What the task requires: Please return all the records exactly, with nothing left out.

(Stored data)
▬▬▬▬▬▬
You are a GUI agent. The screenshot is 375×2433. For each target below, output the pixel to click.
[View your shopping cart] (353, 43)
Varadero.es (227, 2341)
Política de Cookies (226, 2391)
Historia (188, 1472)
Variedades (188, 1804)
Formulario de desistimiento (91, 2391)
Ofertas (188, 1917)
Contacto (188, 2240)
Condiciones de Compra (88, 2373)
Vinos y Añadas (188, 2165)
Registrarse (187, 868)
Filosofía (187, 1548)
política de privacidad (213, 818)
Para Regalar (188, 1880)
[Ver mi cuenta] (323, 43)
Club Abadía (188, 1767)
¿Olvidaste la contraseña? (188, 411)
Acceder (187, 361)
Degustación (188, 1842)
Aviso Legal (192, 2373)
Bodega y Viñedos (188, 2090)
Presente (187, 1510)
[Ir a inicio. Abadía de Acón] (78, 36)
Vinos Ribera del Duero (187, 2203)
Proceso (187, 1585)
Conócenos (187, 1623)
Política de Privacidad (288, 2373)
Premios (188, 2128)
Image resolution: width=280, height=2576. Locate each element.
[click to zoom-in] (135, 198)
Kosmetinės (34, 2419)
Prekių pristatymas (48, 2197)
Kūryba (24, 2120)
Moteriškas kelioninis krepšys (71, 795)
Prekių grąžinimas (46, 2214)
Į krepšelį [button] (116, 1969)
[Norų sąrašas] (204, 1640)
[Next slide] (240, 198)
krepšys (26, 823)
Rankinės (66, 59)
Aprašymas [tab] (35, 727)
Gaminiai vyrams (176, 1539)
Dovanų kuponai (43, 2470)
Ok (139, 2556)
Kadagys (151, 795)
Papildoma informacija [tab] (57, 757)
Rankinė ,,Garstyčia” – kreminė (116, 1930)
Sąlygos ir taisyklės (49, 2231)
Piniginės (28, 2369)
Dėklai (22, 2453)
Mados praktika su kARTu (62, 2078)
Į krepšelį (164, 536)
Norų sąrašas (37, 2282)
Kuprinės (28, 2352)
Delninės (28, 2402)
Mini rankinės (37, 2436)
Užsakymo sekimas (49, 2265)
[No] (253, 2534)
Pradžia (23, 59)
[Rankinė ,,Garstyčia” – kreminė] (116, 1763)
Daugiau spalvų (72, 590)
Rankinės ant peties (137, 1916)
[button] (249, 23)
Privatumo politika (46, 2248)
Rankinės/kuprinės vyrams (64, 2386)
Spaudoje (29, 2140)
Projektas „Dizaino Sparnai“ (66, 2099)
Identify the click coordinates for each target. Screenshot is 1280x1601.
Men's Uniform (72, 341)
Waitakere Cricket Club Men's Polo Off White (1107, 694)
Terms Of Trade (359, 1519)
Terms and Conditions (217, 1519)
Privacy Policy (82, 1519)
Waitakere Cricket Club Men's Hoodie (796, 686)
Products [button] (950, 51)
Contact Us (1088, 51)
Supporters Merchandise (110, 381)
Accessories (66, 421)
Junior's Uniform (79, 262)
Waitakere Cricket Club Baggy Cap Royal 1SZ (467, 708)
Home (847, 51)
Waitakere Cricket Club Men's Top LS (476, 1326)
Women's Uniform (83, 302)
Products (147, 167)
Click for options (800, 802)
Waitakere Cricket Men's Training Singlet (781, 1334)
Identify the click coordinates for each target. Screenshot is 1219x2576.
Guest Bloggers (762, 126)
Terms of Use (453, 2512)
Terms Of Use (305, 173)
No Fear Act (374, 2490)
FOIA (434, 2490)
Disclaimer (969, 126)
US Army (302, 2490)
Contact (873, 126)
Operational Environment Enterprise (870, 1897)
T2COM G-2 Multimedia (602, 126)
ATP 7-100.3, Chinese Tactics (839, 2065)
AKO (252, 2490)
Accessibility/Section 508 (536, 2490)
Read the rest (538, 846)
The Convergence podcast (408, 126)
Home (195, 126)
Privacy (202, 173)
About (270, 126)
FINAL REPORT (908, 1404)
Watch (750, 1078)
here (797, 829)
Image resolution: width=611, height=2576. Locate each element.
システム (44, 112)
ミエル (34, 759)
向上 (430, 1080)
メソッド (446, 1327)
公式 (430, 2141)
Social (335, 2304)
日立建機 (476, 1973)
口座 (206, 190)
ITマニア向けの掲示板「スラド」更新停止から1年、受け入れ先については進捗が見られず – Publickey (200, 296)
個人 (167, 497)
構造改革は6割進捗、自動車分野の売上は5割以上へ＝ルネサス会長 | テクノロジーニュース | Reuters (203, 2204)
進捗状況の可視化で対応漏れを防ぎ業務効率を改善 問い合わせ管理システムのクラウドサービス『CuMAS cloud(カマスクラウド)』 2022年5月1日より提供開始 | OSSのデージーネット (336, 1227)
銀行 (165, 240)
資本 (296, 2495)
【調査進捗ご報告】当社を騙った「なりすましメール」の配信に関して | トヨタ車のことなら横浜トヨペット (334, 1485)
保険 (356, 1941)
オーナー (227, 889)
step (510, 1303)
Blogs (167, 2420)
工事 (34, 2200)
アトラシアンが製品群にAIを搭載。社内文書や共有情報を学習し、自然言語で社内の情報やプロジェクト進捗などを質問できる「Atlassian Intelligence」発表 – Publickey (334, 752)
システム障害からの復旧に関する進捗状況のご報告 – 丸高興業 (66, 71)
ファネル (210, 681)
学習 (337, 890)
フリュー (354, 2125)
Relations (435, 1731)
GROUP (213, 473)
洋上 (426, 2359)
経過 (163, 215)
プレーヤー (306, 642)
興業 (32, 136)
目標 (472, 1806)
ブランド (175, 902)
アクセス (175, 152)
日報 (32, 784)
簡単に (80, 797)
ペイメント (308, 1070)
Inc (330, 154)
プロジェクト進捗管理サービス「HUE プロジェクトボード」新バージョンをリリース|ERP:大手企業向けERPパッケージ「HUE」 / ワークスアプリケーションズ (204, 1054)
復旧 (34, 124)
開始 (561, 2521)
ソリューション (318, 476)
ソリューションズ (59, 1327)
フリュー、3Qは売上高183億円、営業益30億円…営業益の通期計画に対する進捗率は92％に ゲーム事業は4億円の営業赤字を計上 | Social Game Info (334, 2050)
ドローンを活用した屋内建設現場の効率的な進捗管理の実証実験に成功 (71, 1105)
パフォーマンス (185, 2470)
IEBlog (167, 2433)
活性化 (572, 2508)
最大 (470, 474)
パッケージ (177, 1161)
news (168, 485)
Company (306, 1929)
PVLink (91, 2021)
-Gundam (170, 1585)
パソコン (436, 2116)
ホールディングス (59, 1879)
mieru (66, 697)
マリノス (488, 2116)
▬▬▬▬▬▬
Answer for this exercise:
You are a GUI agent. The screenshot is 375×2433. For each target below, output the pixel to click.
[View your shopping cart] (353, 43)
Varadero.es (227, 2341)
Política de Cookies (226, 2391)
Historia (188, 1472)
Variedades (188, 1804)
Formulario de desistimiento (91, 2391)
Ofertas (188, 1917)
Contacto (188, 2240)
Condiciones de Compra (88, 2373)
Vinos y Añadas (188, 2165)
Registrarse (187, 868)
Filosofía (187, 1548)
política de privacidad (213, 818)
Para Regalar (188, 1880)
[Ver mi cuenta] (323, 43)
Club Abadía (188, 1767)
¿Olvidaste la contraseña? (188, 411)
Acceder (187, 361)
Degustación (188, 1842)
Aviso Legal (192, 2373)
Bodega y Viñedos (188, 2090)
Presente (187, 1510)
[Ir a inicio. Abadía de Acón] (78, 36)
Vinos Ribera del Duero (187, 2203)
Proceso (187, 1585)
Conócenos (187, 1623)
Política de Privacidad (288, 2373)
Premios (188, 2128)
Image resolution: width=280, height=2576. Locate each element.
[click to zoom-in] (135, 198)
Kosmetinės (34, 2419)
Prekių pristatymas (48, 2197)
Kūryba (24, 2120)
Moteriškas kelioninis krepšys (71, 795)
Prekių grąžinimas (46, 2214)
Į krepšelį [button] (116, 1969)
[Norų sąrašas] (204, 1640)
[Next slide] (240, 198)
krepšys (26, 823)
Rankinės (66, 59)
Aprašymas [tab] (35, 727)
Gaminiai vyrams (176, 1539)
Dovanų kuponai (43, 2470)
Ok (139, 2556)
Kadagys (151, 795)
Papildoma informacija [tab] (57, 757)
Rankinė ,,Garstyčia” – kreminė (116, 1930)
Sąlygos ir taisyklės (49, 2231)
Piniginės (28, 2369)
Dėklai (22, 2453)
Mados praktika su kARTu (62, 2078)
Į krepšelį (164, 536)
Norų sąrašas (37, 2282)
Kuprinės (28, 2352)
Delninės (28, 2402)
Mini rankinės (37, 2436)
Užsakymo sekimas (49, 2265)
[No] (253, 2534)
Pradžia (23, 59)
[Rankinė ,,Garstyčia” – kreminė] (116, 1763)
Daugiau spalvų (72, 590)
Rankinės ant peties (137, 1916)
[button] (249, 23)
Privatumo politika (46, 2248)
Rankinės/kuprinės vyrams (64, 2386)
Spaudoje (29, 2140)
Projektas „Dizaino Sparnai“ (66, 2099)
Identify the click coordinates for each target. Screenshot is 1280x1601.
Men's Uniform (72, 341)
Waitakere Cricket Club Men's Polo Off White (1107, 694)
Terms Of Trade (359, 1519)
Terms and Conditions (217, 1519)
Privacy Policy (82, 1519)
Waitakere Cricket Club Men's Hoodie (796, 686)
Products [button] (950, 51)
Contact Us (1088, 51)
Supporters Merchandise (110, 381)
Accessories (66, 421)
Junior's Uniform (79, 262)
Waitakere Cricket Club Baggy Cap Royal 1SZ (467, 708)
Home (847, 51)
Waitakere Cricket Club Men's Top LS (476, 1326)
Women's Uniform (83, 302)
Products (147, 167)
Click for options (800, 802)
Waitakere Cricket Men's Training Singlet (781, 1334)
Identify the click coordinates for each target. Screenshot is 1219x2576.
Guest Bloggers (762, 126)
Terms of Use (453, 2512)
Terms Of Use (305, 173)
No Fear Act (374, 2490)
FOIA (434, 2490)
Disclaimer (969, 126)
US Army (302, 2490)
Contact (873, 126)
Operational Environment Enterprise (870, 1897)
T2COM G-2 Multimedia (602, 126)
ATP 7-100.3, Chinese Tactics (839, 2065)
AKO (252, 2490)
Accessibility/Section 508 (536, 2490)
Read the rest (538, 846)
The Convergence podcast (408, 126)
Home (195, 126)
Privacy (202, 173)
About (270, 126)
FINAL REPORT (908, 1404)
Watch (750, 1078)
here (797, 829)
Image resolution: width=611, height=2576. Locate each element.
システム (44, 112)
ミエル (34, 759)
向上 (430, 1080)
メソッド (446, 1327)
公式 (430, 2141)
Social (335, 2304)
日立建機 (476, 1973)
口座 (206, 190)
ITマニア向けの掲示板「スラド」更新停止から1年、受け入れ先については進捗が見られず – Publickey (200, 296)
個人 (167, 497)
構造改革は6割進捗、自動車分野の売上は5割以上へ＝ルネサス会長 | テクノロジーニュース | Reuters (203, 2204)
進捗状況の可視化で対応漏れを防ぎ業務効率を改善 問い合わせ管理システムのクラウドサービス『CuMAS cloud(カマスクラウド)』 2022年5月1日より提供開始 | OSSのデージーネット (336, 1227)
銀行 (165, 240)
資本 (296, 2495)
【調査進捗ご報告】当社を騙った「なりすましメール」の配信に関して | トヨタ車のことなら横浜トヨペット (334, 1485)
保険 (356, 1941)
オーナー (227, 889)
step (510, 1303)
Blogs (167, 2420)
工事 (34, 2200)
アトラシアンが製品群にAIを搭載。社内文書や共有情報を学習し、自然言語で社内の情報やプロジェクト進捗などを質問できる「Atlassian Intelligence」発表 – Publickey (334, 752)
システム障害からの復旧に関する進捗状況のご報告 – 丸高興業 (66, 71)
ファネル (210, 681)
学習 (337, 890)
フリュー (354, 2125)
Relations (435, 1731)
GROUP (213, 473)
洋上 (426, 2359)
経過 (163, 215)
プレーヤー (306, 642)
興業 (32, 136)
目標 (472, 1806)
ブランド (175, 902)
アクセス (175, 152)
日報 (32, 784)
簡単に (80, 797)
ペイメント (308, 1070)
Inc (330, 154)
プロジェクト進捗管理サービス「HUE プロジェクトボード」新バージョンをリリース|ERP:大手企業向けERPパッケージ「HUE」 / ワークスアプリケーションズ (204, 1054)
復旧 (34, 124)
開始 (561, 2521)
ソリューション (318, 476)
ソリューションズ (59, 1327)
フリュー、3Qは売上高183億円、営業益30億円…営業益の通期計画に対する進捗率は92％に ゲーム事業は4億円の営業赤字を計上 | Social Game Info (334, 2050)
ドローンを活用した屋内建設現場の効率的な進捗管理の実証実験に成功 (71, 1105)
パフォーマンス (185, 2470)
IEBlog (167, 2433)
活性化 (572, 2508)
最大 (470, 474)
パッケージ (177, 1161)
news (168, 485)
Company (306, 1929)
PVLink (91, 2021)
-Gundam (170, 1585)
パソコン (436, 2116)
ホールディングス (59, 1879)
mieru (66, 697)
マリノス (488, 2116)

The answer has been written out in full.